Negli ultimi anni la termografia è diventata un tema centrale nel settore industriale e delle costruzioni.

Un nuovo sviluppo, all’interno di questa disciplina, è costituito dall’ispezione termografica in volo tramite i droni.

Muniti di termocamere, infatti, questi strumenti risultano particolarmente utili per l’ispezione di impianti fotovoltaici.

Sono fondamentali anche in altri tipi di attività, come l’estinzione di incendi, l’archeologia avanzata o l’osservazione del mondo faunistico e botanico.

Tutti gli impianti fotovoltaici di medie o grandi dimensioni dovrebbero essere ispezionati almeno una volta l’anno.

In questo modo è possibile individuare eventuali moduli difettosi e agire nel tempo utile per garantire l’efficienza dell’intero sistema.
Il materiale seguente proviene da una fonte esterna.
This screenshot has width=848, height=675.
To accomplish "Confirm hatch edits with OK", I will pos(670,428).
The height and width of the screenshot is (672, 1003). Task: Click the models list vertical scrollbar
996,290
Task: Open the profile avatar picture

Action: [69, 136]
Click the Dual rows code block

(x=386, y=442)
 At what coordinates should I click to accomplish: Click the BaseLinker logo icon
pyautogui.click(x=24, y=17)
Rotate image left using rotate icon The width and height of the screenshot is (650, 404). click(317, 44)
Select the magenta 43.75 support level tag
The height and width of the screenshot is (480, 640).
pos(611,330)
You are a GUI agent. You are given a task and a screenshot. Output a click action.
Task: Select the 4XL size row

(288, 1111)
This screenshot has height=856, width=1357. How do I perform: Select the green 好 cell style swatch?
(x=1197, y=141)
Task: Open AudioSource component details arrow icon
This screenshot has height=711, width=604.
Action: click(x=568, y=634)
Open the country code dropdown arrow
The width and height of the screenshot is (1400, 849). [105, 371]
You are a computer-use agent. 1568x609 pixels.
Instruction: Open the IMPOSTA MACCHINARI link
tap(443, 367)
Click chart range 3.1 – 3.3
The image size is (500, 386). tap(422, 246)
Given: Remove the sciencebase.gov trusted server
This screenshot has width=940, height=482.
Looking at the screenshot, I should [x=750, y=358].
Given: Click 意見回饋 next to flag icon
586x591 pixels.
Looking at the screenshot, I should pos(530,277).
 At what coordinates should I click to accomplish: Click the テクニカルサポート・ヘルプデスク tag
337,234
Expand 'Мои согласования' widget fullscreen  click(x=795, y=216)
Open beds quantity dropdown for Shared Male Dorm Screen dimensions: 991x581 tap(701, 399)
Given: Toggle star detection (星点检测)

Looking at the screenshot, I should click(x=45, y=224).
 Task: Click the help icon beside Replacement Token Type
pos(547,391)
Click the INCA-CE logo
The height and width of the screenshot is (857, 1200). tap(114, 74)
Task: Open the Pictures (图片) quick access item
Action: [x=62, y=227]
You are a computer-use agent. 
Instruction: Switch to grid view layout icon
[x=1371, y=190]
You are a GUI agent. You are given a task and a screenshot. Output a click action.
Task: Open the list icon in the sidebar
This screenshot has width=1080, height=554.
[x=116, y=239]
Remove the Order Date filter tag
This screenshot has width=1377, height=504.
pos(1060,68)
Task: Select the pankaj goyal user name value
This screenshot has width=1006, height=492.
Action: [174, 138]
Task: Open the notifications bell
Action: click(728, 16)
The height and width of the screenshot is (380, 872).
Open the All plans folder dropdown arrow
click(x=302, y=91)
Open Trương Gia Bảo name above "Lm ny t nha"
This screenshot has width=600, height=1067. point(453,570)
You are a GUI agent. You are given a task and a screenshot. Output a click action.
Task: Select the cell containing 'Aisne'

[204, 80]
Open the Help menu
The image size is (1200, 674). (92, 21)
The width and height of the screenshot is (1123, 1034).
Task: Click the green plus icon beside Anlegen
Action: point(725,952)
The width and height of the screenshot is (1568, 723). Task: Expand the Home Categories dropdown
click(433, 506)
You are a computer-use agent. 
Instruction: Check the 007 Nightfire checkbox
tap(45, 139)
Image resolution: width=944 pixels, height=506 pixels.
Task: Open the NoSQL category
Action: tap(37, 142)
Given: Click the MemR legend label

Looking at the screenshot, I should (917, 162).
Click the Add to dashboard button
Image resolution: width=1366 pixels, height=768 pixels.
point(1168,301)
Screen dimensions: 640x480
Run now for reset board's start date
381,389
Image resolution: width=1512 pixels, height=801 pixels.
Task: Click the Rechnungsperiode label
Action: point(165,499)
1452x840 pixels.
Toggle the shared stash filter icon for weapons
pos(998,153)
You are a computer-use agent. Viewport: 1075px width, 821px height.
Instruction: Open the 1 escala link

Quanto rilevato potrebbe includere difetti di fabbricazione e danni causati durante il trasporto o dalle intemperie.

Prima dei SAPR, i grandi impianti fotovoltaici potevano essere esaminati termograficamente solo da posizioni più elevate e da edifici che utilizzavano piattaforme aeree o treppiedi fotografici rialzati.

Le analisi termografiche permettono, tramite apposite videocamere dotate di sensori a infrarosso, di acquisire immagini che mostrano il valore termico dell’oggetto che viene inquadrato.

Normalmente quest’attività richiederebbe un notevole impiego di tempo e risorse, soprattutto se applicata in contesti geograficamente molto ampi.

Al contrario, le termocamere montate sul drone consentono di identificare in tempi brevissimi gli hot spot. Cioè le celle difettose del pannello fotovoltaico, in funzione al loro livello di surriscaldamento, in maniera veloce, precisa e soprattutto puntuale.

Un pannello danneggiato presenta infatti una o più celle con una temperatura fuori norma, causata da un cortocircuito.

I guasti nei moduli fotovoltaici di solito hanno differenze di calore relativamente elevate di 10–20 °K (= °C).

VANTAGGI

POSSIBILITÀ DI INTERVENTO RAPIDO

Grazie alla termografia tramite drone è possibile sviluppare il massimo rendimento da un campo fotovoltaico, monitorando lo stato di salute dei pannelli in maniera molto più semplice e rapida rispetto ai metodi tradizionali.

MONITORAGGIO DI AREE PARTICOLARMENTE ESTESE

Il volo eseguito dal drone è molto utile soprattutto nel caso di ispezioni su aree molto estese che presentano una grande quantità di moduli oppure su zone di difficile accesso.

Prendiamo il caso di problemi esistenti in un pannello solare sui tetti: senza l’impiego dei droni e con il solo utilizzo di un misuratore, sarebbe necessario uno sforzo eccessivo per misurare i moduli.

ALTA QUALITÀ DELLE IMMAGINI ACQUISITE

Le immagini acquisite tramite le termocamere poste sui droni risultano di ottima qualità e risoluzione e sono in grado di fornire tutte le informazioni utili al professionista che dovrà interpretare l’analisi termografica.